How exactly do you propose to prepare for Europe becoming uninhabitable?
"Funny" story, in a few months we'll be moving a few hundred km north, partly due to the summers being unbearably hot and dry the past few years.
Now we're hearing more and more about the area we're going to potentially getting really cold due to the weakening of the Atlantic current.
Good times.
The answer can't be, let's just consume 10x less. We have to engineer our way out of it.
And at least in the US we do not have it and are actively going in the opposite direction, mostly in the name of money.
Yes tech can help but implementation depends on human nature.
Viruses btw never reflect on killing the host :P
We will have to do both I am afraid
I love technology but optimism about it is incompatible with the current capitalist system. Tech is exploited to make capital not to further our optimism.
Edit: if you’re gonna downvote at least offer a counter. lol pathetic.
All to say, Capital at large seeks out the profit. Until climate change effects the profit considerably, mitigation will be the path less traveled.
The only real way to approach this problem is to reduce consumption across the board which as you might guess, isn't profitable.
my semi-superstitious take is that the race to achieve ai is grounded in needing something that knows whats going on and is able to make decisions aligned to generational time horizons. whether that works out or not time will tell, but i get the sense a "good enough" ai is probably our best shot at saving us from ourselves. it's clear we can't do that on our own.
We need a human civilization that is run for the benefit of human beings, not paper-clip maximizing overlords.
Government is the only apparatus that can govern unregulated motivations of capital, and we need regulations on pollution and investments in clean energy and waste creation/collection to stop things like climate change.
Gen X and forward grew up in a world that by default was cleaner due to regulations like the Clean Water Act, better for seniors due to things like Social Security and Medicare, and safer due to things like food regulations and vaccine mandates. The people who rail against these things are railing against the very things that made their world safer and in some instances kept them alive.
Energy absolutely is something that you can engineer. It is one of the most fundamental things engineering is about. Nothing we can do will make a difference without serious investment in carbon-free power systems. There is a lot of money being invested in energy technology, the real question is if we will build enough of it.
Selfish humans. "Capital" is a mental model, it's not some force of nature or hand of god.

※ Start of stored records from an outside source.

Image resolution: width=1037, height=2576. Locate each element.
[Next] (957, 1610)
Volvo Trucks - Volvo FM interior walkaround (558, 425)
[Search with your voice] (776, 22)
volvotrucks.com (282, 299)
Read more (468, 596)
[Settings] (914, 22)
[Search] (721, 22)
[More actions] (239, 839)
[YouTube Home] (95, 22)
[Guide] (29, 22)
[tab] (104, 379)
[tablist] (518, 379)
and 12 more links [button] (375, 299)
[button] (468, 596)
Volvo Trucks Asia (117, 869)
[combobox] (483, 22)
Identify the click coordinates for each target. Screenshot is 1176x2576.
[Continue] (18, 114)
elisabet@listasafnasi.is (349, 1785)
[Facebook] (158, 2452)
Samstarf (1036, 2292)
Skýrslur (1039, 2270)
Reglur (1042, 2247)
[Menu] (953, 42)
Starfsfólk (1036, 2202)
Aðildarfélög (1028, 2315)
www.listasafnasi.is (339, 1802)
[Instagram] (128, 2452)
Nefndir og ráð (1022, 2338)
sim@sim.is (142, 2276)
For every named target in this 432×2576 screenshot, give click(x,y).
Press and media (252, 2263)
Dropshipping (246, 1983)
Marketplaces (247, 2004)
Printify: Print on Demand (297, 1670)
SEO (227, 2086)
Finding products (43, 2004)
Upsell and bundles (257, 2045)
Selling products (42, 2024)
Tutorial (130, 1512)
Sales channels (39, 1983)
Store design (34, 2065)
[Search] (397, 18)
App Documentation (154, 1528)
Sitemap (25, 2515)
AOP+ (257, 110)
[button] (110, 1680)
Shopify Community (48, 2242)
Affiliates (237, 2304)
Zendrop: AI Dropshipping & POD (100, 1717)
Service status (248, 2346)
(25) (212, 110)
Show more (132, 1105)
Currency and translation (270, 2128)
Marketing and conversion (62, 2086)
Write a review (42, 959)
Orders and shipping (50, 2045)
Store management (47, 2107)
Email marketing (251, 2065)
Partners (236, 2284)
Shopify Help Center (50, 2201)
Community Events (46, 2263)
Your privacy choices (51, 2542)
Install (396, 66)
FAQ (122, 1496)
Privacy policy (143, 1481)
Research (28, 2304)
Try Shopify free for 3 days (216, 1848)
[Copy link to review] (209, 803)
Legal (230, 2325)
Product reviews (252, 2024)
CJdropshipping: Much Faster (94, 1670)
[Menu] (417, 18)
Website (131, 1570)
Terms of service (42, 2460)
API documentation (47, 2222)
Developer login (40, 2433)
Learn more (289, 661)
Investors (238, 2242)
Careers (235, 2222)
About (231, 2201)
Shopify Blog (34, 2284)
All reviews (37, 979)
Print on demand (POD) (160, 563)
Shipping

EDIT: got to love how anytime you write something even remotely critical of capitalism you get auto-downvoted. Fine, "climate change is only because of bad, selfish people". Is this explanation more palatable?
It's very real, but the notion that it's changing over a 5 year period is nonsense.
things aren't "shutting off".
In the same place where I live now, when I was young there was permanent snow cover for 3 to 4 months.
During the last 10 years, there have been years with no snow and in the others a little snow has been present for 3 or 4 days of a year, when it melted the second day after falling.
I have not used again my winter boots and my winter jackets for the last 15 years or more.
This is really a huge change during less than a human lifetime.
What you perceive as change isn't macro, it's micro.
It doesn't mean macro change isn't happening, but it's not happening on our timescale.
I'm 50 FWIW.
Maybe climate is more stable wherever you live
When I was a kid in the midwest USA, 100 degrees in the summer happened every once in a while. Still does. July and August were always hot. Still are. As a kid the heat didn't bother me so much, I'd go out and play in the sprinkler or go to the pool. Now, I've got to wear clothes and work. Makes the heat more noticable.
I wonder how people like you end up so hostile to experts.